PROVIDED PASSAGE »
::::::::
The annual fund-level fee, payable monthly, is calculated according to the following schedule:
| | | | |
Average Daily Managed Assets* | | Fund-Level Fee Rate | |
For the first $500 million | | | 0.7000 | % |
For the next $500 million | | | 0.6750 | |
For the next $500 million | | | 0.6500 | |
For the next $500 million | | | 0.6250 | |
For managed assets over $2 billion | | | 0.6000 | |
The annual complex-level fee, payable monthly, is calculated by multiplying the current complex-wide fee rate, determined according to the following schedule by the Fund’s daily managed assets:
| | | | |
Complex-Level Eligible Asset Breakpoint Level* | | Effective Complex-Level Fee Rate at Breakpoint Level | |
$55 billion | | | 0.2000 | % |
$56 billion | | | 0.1996 | |
$57 billion | | | 0.1989 | |
$60 billion | | | 0.1961 | |
$63 billion | | | 0.1931 | |
$66 billion | | | 0.1900 | |
$71 billion | | | 0.1851 | |
$76 billion | | | 0.1806 | |
$80 billion | | | 0.1773 | |
$91 billion | | | 0.1691 | |
$125 billion | | | 0.1599 | |
$200 billion | | | 0.1505 | |
$250 billion | | | 0.1469 | |
$300 billion | | | 0.1445 | |
* | For the complex-level fees, managed assets include closed-end fund assets managed by the Adviser that are attributable to certain types of leverage. For these purposes, leverage includes the fund’s use of preferred stock and borrowings and certain investments in the residual interest certificates (also called inverse floating rate securities) in tender option bond (TOB) trusts, including the portion of assets held by a TOB trust that has been effectively financed by the trust’s issuance of floating rate securities, subject to an agreement by the Adviser as to certain funds to limit the amount of such assets for determining managed assets in certain circumstances. The complex-level fee is calculated based upon the aggregate daily managed assets of all Nuveen open-end and closed-end Funds that constitute “eligible assets”. Eligible assets do not include assets attributable to investments in other Nuveen funds or assets in excess of a determined amount (originally $2 billion) added to the Nuveen fund complex in connection with the Adviser’s assumption of the management of the former First American Funds effective January 1, 2011. As of June 30, 2019, the complex-level fee for the Fund was 0.1577%. |
8. Senior Loan Commitments
Unfunded Commitments
Pursuant to the terms of certain of the variable rate senior loan agreements, the Fund may have unfunded senior loan commitments. The Fund will maintain with its custodian, cash, liquid securities and/or liquid senior loans having an aggregate value at least equal to the amount of unfunded senior loan commitments. As of the end of the reporting period, the Fund had no such unfunded senior loan commitments.
::::::::
GIVEN DATA »
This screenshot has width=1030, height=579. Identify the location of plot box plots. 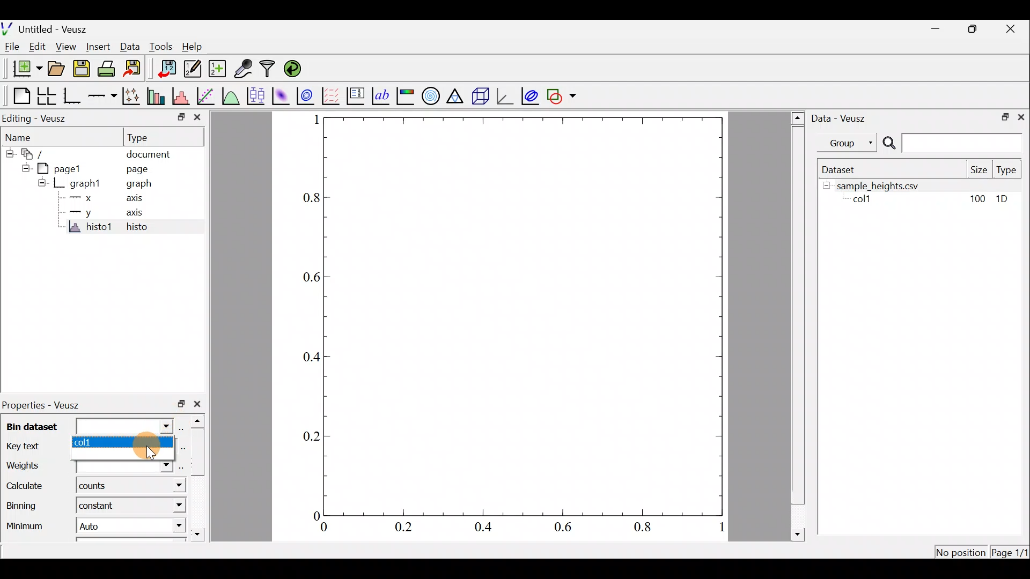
::::::::
SET TASKS »
• 1. Using the fund fee excerpt, state whether each statement agrees with it. Answer yes or no and quote the deciding words. (a) The fund-level fee is payable quarterly. (b) As of June 30, 2019, the complex-level fee for the Fund was 0.1577%. (c) At the end of the reporting period, the Fund held unfunded senior loan commitments.
• 2. List every fund-level fee rate in the fund fee excerpt, and pair each one with the managed-asset band it applies to.
• 3. Continue the fund fee excerpt, starting after its last sentence.

ANSWERS FOR THIS EXERCISE »
• 1.
(a) No: "The annual fund-level fee, payable monthly"
(b) Yes: "As of June 30, 2019, the complex-level fee for the Fund was 0.1577%."
(c) No: "As of the end of the reporting period, the Fund had no such unfunded senior loan commitments."

• 2.
For the first $500 million: 0.7000%
For the next $500 million: 0.6750%
For the next $500 million: 0.6500%
For the next $500 million: 0.6250%
For managed assets over $2 billion: 0.6000%

• 3.
Participation Commitments
With respect to the senior loans held in the Fund’s portfolio, the Fund may: 1) invest in assignments; 2) act as a participant in primary lending syndicates; or 3) invest in participations. If the Fund purchases a participation of a senior loan interest, the Fund would typically enter into a contractual agreement with the lender or other third party selling the participation, rather than directly with the borrower. As such, the Fund not only assumes the credit risk of the borrower, but also that of the selling participant or other persons interpositioned between the Fund and the borrower. As of the end of the reporting period, the Fund had no such outstanding participation commitments.
9. Borrowing Arrangements
Borrowings
The Fund has entered into a borrowing arrangement as a means of leverage.
As of the end of the reporting period, the Fund has a $93,500,000 (maximum commitment amount) committed financing agreement (“Borrowings”). As of the end of the reporting period, the outstanding balance on these Borrowings was $72,500,000.
42
Interest is charged on these Borrowings at 1-Month LIBOR (London Inter-Bank Offered Rate) plus 0.65% per annum on the amount borrowed. The Fund is also charged an undrawn fee of 0.50% per annum if the undrawn portion of the Borrowings on that day is more than 20% of the maximum commitment amount. During the current fiscal period, the average daily balance outstanding and average annual interest rate on these Borrowings was $72,500,000 and 3.12%, respectively.
In order to maintain these Borrowings, the Fund must meet certain collateral, asset coverage and other requirements. Borrowings outstanding are fully secured by securities specifically identified in the Fund’s portfolio of investments (“Pledged Collateral”).
Borrowings outstanding are recognized as “Borrowings” on the Statement of Assets and Liabilities. Interest expense incurred on the drawn amount and undrawn balance, as well as the amendment fee are each recognized as a component of “Interest expense on borrowings” on the Statement of Operations.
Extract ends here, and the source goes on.